Memcaching Plan of Attack
Iain Barnett
iainspeed at gmail.com
Fri Apr 11 14:11:31 BST 2008
On 11 Apr 2008, at 1:39 pm, Aaron Trevena wrote:
> On 11/04/2008, Peter Corlett <abuse at cabal.org.uk> wrote:
>> I'd probably start looking at what database queries are being
>> performed and
>> whether there's any repetition, deviation or hesitation, and then
>> optimising
>> the hell out of those.
>
> I'd look at where different users are look at the same info
> repeatedly, and how much work it is to fetch it - sometimes it's
> easier to optimise on the way in rather than out by using seperate
> denormalised tables, reverse indexes, etc.
>
Usually, you'll find that the tables haven't been properly
normalised, and have lots of bad indexes (not updated; on booleans or
variable width; not very unique) or none at all.
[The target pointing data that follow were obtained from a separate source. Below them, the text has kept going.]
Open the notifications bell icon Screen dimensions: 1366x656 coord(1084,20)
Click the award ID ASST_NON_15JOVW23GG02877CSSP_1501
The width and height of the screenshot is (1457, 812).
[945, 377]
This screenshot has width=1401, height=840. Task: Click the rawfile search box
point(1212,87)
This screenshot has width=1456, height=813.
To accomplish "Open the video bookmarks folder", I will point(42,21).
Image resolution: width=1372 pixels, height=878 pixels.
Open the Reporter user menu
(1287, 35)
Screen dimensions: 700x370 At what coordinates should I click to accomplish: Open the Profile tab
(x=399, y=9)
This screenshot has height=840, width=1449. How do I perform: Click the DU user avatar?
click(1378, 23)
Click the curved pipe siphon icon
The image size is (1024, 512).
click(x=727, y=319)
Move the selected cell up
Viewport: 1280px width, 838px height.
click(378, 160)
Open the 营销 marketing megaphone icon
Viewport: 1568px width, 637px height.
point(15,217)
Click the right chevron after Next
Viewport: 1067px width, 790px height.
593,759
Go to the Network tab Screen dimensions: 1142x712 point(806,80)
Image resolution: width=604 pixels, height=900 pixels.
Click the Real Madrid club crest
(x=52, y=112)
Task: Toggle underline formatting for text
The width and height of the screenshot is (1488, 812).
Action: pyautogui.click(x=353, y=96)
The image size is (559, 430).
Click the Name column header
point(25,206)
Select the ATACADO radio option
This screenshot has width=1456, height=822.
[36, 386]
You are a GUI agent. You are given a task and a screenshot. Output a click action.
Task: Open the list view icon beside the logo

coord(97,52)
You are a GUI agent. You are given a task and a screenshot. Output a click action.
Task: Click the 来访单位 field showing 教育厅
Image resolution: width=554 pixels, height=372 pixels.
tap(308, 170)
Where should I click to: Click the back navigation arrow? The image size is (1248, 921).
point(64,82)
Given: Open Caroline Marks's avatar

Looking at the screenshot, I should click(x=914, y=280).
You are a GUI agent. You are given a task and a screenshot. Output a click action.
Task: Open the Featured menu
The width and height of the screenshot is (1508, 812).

Look out for boolean fields in your tables being used to define sets
(used in WHERE clauses to select a set), and then you know the
database design is slowing you down. Try looking out for conditional
logic in stored procedures too - not all databases cache each branch,
so the first condition used becomes the cached copy and then
everything other call to a different branch is the same performance
as ad-hoc queries.
Denormalisation is the very last thing I'd do in an OLTP database.